## Job 1
In the extract on the electrochemical mechanism, translate this sentence into Spanish: "These main redox peaks in the CV curves fade gradually, indicating the unstable structure of bare ZnS."
## Job 2
Recast part of the listing as a Markdown table with the columns Row and Line, omitting blank lines. Begin at the line in the listing that has "click on said." and stop after the line that has "resonant is located".

== Extract to read

3.2 Electrochemical mechanism

To evaluate the effect of carbon coating modification, CV and galvanostatic cycling tests were performed over a potential range of 3.0–0.01 V vs. Li/Li⁺ on the uncoated and coated ZnS. As presented in the 1^st CV curve (Fig. 3a), the current drops rapidly at 0.5 V during the first cathodic scan, that corresponds to an activation process due to the initial reduction of ZnS to Zn (or Li_xZn), and initial formation of the solid electrolyte interphase (SEI), resulting in a large amount of Li⁺ consumption.^38,39 In this study, the origin of these peaks will be discussed later based on EIS and ex situ XPS analysis. In the anodic scans, it is noteworthy that a series of peaks at 0.27 V, 0.35 V, 0.57 V, and 0.71 V are present. The peaks are ascribed to multiple steps of the dealloying process (LiZn → Li₂Zn₃ → LiZn₂ → Li₂Zn₅ → LiZn₄).^40–42 After the 1^st lithiation, the main reduction peak at ∼0.6 V in the cathodic scan and main oxidation peak at ∼1.3 V in the anodic scan can be assigned to the desulfidation to zinc and resulfidation to ZnS, respectively. These main redox peaks in the CV curves fade gradually, indicating the unstable structure of bare ZnS. In the galvanostatic cycling, bare ZnS displays high irreversible capacity at the 1^st cycle (910 mA h g⁻¹), and a fast capacity fade in the following cycles (from 2100 mA h g⁻¹ at the 1^st cycle to 1190 mA h g⁻¹ at the 2^nd cycle, and 650 mA h g⁻¹ at the 10^th cycle, see Fig. 3c).

Fig. 3 CV curves of the 1^st to 50^th cycles at a scan rate of 0.1 mV s⁻¹: (a) ZnS and (b) ZnS-C/G; galvanostatic cycling profiles of the 1^st to 10^th cycles at a current density of 0.5 A g⁻¹: (c) ZnS and (d) ZnS-C/G.

====
== Stored rows

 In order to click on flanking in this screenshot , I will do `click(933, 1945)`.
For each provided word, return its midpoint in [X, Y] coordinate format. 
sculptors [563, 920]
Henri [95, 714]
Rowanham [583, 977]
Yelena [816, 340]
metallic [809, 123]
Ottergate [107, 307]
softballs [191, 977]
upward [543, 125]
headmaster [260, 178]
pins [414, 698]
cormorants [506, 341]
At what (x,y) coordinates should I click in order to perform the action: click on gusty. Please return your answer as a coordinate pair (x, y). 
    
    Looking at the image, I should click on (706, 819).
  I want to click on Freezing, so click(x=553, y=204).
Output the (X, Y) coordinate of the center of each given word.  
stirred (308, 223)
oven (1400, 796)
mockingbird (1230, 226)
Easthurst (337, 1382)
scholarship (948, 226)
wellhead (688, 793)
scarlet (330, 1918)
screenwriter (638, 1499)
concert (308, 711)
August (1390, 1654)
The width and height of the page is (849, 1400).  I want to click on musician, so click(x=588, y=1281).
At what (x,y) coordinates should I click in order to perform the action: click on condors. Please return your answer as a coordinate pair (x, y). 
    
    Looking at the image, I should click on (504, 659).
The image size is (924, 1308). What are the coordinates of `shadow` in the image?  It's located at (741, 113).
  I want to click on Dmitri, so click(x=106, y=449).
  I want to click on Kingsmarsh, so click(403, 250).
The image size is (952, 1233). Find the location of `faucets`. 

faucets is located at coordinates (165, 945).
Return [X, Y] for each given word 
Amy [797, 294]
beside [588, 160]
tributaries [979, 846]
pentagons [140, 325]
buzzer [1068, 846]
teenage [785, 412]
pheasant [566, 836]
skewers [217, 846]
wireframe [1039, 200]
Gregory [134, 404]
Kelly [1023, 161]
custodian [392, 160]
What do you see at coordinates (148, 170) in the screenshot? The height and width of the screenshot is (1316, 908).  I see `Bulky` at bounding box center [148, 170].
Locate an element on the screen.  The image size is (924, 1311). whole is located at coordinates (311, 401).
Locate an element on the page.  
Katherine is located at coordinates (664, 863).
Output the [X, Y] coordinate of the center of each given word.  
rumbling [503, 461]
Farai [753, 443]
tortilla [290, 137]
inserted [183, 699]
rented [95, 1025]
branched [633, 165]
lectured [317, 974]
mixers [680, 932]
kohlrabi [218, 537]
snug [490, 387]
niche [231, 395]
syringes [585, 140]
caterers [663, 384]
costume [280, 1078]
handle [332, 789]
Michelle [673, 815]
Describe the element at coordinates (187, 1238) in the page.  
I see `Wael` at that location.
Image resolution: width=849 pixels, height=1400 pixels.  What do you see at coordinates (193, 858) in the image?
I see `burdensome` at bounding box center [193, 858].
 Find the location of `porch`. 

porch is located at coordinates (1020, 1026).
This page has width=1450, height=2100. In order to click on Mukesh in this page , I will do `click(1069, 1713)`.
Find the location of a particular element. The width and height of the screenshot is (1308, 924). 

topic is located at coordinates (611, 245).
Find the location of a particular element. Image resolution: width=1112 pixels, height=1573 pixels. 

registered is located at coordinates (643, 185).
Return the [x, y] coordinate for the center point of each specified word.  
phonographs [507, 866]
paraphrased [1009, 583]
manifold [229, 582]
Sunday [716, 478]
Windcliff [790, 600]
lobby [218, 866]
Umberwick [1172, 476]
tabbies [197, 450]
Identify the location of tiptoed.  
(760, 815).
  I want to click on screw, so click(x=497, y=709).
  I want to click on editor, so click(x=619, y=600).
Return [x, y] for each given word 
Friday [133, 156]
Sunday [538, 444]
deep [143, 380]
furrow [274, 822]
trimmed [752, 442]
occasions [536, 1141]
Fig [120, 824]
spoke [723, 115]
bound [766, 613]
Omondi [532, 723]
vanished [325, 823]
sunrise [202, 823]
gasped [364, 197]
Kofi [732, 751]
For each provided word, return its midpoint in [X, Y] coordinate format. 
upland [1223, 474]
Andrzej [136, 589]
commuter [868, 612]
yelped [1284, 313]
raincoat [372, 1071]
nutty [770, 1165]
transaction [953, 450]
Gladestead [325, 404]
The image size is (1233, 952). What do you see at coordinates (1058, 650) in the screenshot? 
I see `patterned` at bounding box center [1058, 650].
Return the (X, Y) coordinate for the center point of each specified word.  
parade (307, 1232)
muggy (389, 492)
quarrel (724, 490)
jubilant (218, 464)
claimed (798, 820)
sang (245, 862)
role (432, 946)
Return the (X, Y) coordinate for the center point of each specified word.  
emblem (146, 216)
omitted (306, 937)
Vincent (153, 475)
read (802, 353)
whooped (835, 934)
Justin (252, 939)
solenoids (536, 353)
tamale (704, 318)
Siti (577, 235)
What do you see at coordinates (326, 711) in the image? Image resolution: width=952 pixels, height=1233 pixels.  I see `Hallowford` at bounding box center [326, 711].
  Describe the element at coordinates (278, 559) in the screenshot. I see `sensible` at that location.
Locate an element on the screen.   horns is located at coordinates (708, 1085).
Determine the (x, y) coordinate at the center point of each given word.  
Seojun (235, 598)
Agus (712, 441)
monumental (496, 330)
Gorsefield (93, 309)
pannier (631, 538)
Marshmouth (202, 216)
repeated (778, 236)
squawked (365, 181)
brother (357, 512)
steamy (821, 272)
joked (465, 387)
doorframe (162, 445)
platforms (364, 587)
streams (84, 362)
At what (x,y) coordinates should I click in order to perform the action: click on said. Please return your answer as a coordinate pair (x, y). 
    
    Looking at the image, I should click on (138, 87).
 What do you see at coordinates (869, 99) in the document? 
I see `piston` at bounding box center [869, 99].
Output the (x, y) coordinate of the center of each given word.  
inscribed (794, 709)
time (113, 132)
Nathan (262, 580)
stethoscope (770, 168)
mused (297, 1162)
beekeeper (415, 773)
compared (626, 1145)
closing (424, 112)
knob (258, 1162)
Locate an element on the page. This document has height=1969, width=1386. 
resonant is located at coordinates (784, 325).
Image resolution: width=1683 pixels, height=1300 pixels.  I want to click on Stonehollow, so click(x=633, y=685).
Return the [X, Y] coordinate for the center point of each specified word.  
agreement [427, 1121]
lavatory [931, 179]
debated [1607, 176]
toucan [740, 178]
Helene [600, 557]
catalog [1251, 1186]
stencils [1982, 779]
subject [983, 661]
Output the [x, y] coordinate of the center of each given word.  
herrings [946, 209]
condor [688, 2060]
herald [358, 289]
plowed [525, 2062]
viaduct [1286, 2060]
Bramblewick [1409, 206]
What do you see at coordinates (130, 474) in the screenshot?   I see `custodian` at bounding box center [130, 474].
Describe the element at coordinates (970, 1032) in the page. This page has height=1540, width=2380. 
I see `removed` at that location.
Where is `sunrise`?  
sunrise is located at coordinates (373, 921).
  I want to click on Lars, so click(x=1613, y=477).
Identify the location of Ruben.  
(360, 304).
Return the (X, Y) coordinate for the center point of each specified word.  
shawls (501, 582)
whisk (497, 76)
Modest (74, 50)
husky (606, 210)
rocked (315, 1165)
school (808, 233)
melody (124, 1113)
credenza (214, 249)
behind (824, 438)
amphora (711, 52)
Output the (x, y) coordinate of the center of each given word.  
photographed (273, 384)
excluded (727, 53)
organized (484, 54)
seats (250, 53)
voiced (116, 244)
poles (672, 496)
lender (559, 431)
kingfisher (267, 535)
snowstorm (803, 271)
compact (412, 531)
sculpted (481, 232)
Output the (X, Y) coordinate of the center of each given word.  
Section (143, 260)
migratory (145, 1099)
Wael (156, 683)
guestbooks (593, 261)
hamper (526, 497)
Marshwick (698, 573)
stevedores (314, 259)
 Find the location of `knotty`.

====

## Task output 1
Estos picos redox principales en las curvas de CV se desvanecen gradualmente, lo que indica la estructura inestable del ZnS sin recubrimiento.

## Task output 2
| Row | Line |
|---|---|
| 1 | At what (x,y) coordinates should I click in order to perform the action: click on said. Please return your answer as a coordinate pair (x, y).  |
| 2 |     Looking at the image, I should click on (138, 87). |
| 3 |  What do you see at coordinates (869, 99) in the document?  |
| 4 | I see `piston` at bounding box center [869, 99]. |
| 5 | Output the (x, y) coordinate of the center of each given word.   |
| 6 | inscribed (794, 709) |
| 7 | time (113, 132) |
| 8 | Nathan (262, 580) |
| 9 | stethoscope (770, 168) |
| 10 | mused (297, 1162) |
| 11 | beekeeper (415, 773) |
| 12 | compared (626, 1145) |
| 13 | closing (424, 112) |
| 14 | knob (258, 1162) |
| 15 | Locate an element on the page. This document has height=1969, width=1386.  |
| 16 | resonant is located at coordinates (784, 325). |